If ESPN were smart, it would demand a refund.
Another big NBA game, another no-show of stars for the broadcast.
NBA America was salivating for a marquee matchup — the Brooklyn Nets at the Philadelphia 76ers. Both teams entered the game with the same record (37-17). Both squads were tied for first place in the Atlantic Division.
But instead of a possible Eastern Conference finals preview, fans got a cut-rate, meaningless ballgame because the Nets sat most of their stars.
While the 76ers were at full strength, the Nets’ Kevin Durant and Blake Griffin sat out with so-called injuries.
Most would call them phony or made-up. But since most fans aren’t doctors, it’s impossible to say or prove it.
Plus, James Harden was still sidelined with his legit right hamstring strain.
That basically left the Nets’ star guard Kyrie Irving to try and beat the Sixers all by himself. It wasn’t happening. And while the Nets mop-up crew made the score respectable in the fourth quarter, they weren’t going to beat Joel Embiid, Ben Simmons and crew. Philly won,123-117.

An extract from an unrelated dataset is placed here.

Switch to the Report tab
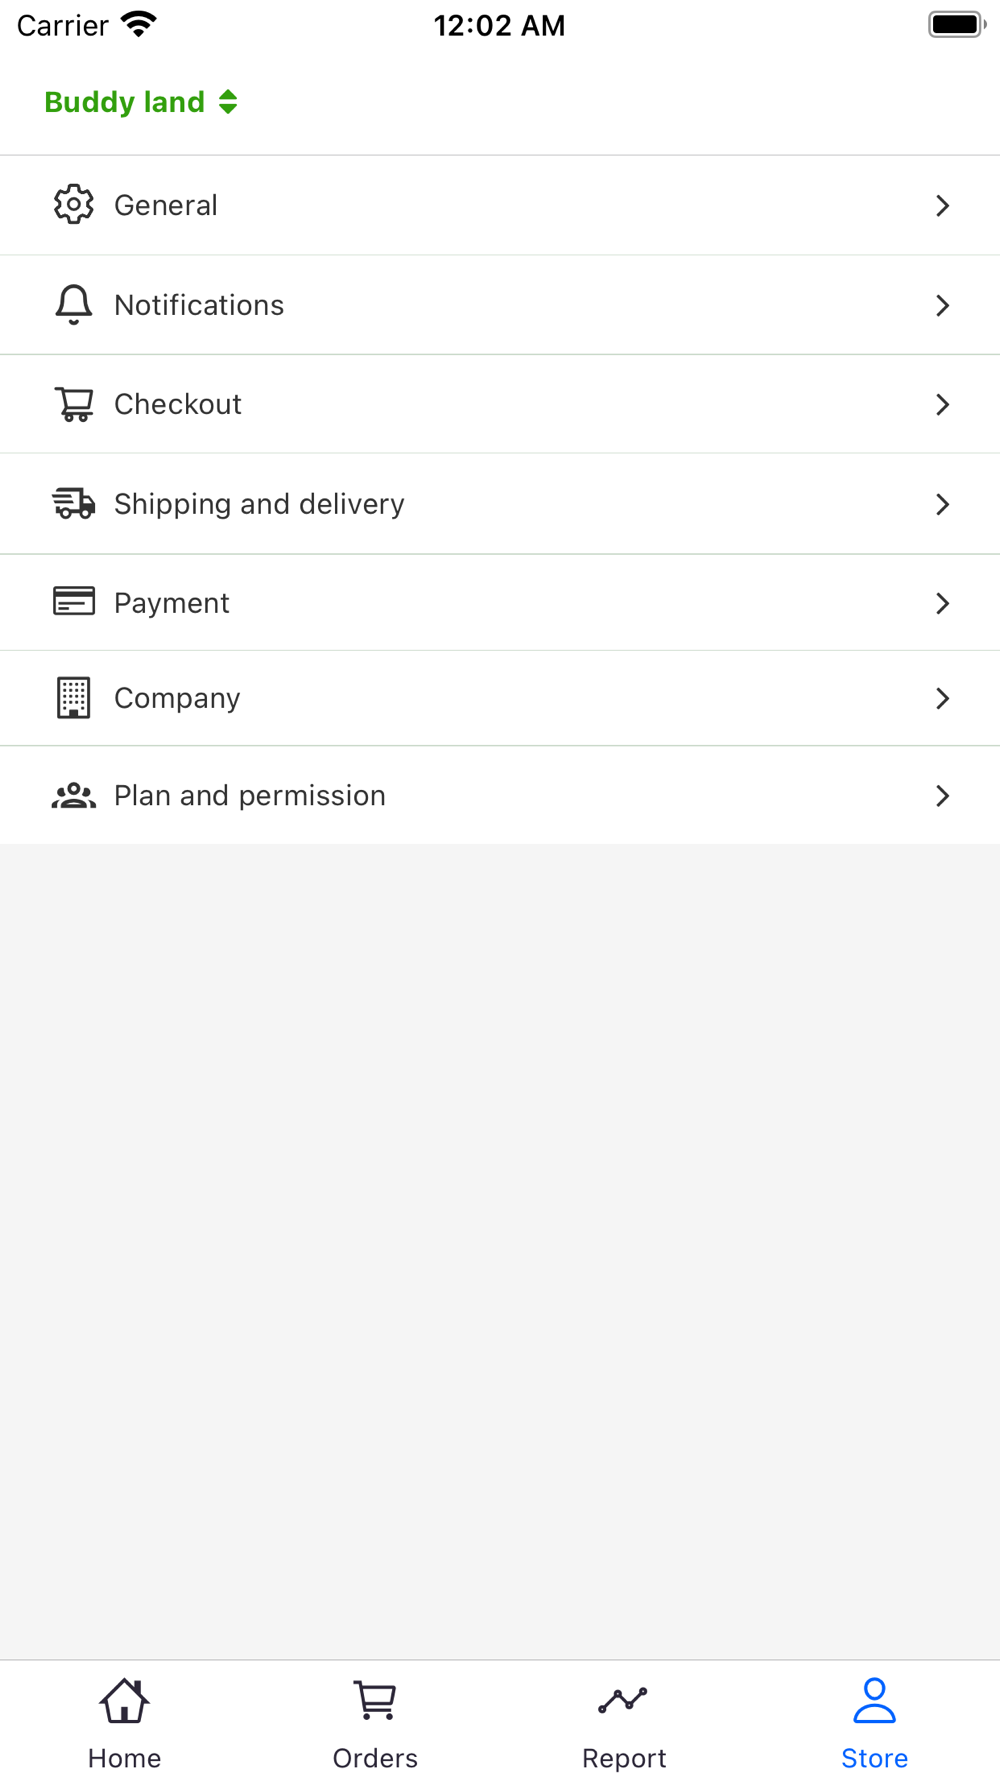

If that wasn’t bad enough, then the news came out that the Los Angeles Clippers were going to do the same thing in their game against the Detroit Pistons in Motown.
The Clippers sat four key players — Kawhi Leonard, Paul George, Serge Ibaka and Patrick Beverly.
The Pistons are so bad that the starless Clippers won anyway, 100-98.
This is the NBA at its worst.
Players not playing just isn’t cool. It’s a bad look that NBA commissioner Adam Silver has allowed this to continue. Fans have a right to be turned off by it.
And all the blame should be planted at the feet of San Antonio Spurs coach Gregg Popovich.
After all, Pop started this mess. He used to sit Tim Duncan, Tony Parker and Manu Ginobili for random games during the season.
In 2012, Pop was fined $250,000 for sending Duncan, Parker, Ginobili, and Danny Green home instead of playing them in a big national TV game against LeBron James and the Miami Heat.
It was a damn shame.
And once LeBron embraced it, other stars thought it was OK to miss games. Like most sports leagues, the NBA is a copycat league.
Players figured if it’s OK for James — considered the best player in the league at that time — to sit out games for rest, not injuries, why shouldn’t they, too?
They call it “Load Management.”
It’s hard to be sympathetic to players who are healthy and don’t want to play. I bet they would play every game if they didn’t get paid for games that they rested.
And for those who suggest that players simply play reduced minutes on games they don’t really want to play in, players want no part of that.
If they did that, their game statistics average would drop big time. They are conscious of that, but not that it isn’t fair or right to the fans — watching at home or pre-COVID-19 at the arena — or the networks that pay millions and millions of dollars to broadcast the games on TV.
We saw Leonard do it often after leaving the Spurs. He sat out more than 20 games when the Toronto Raptors won the championship in 2019.
Last season, Leonard played in 57 of the Clippers’ 72 games.
For sure, Leonard has had injury issues, but others have followed in his footsteps.
And it’s the fans who suffer, are disappointed and complain on social media about feeling robbed. Fans aren’t wrong for feeling that way.
The rest of the program going on in the NBA borders on consumer fraud.
Fans should be able to get a refund if the star player they paid top dollar to see doesn’t play because of rest and not an injury.
If a player is honestly hurt, fans understand that. It’s a part of the game.
And sometimes, a fan will have bad luck and won’t be able to see their favorite player.
For the last year and a half, the NBA has been able to get away with this shaky business practice because fans weren’t able to attend games because of COVID-19.
But once fans start filling arenas again around the country, it’s hard to imagine this will be allowed to continue.
At least at home, you can simply change the channel.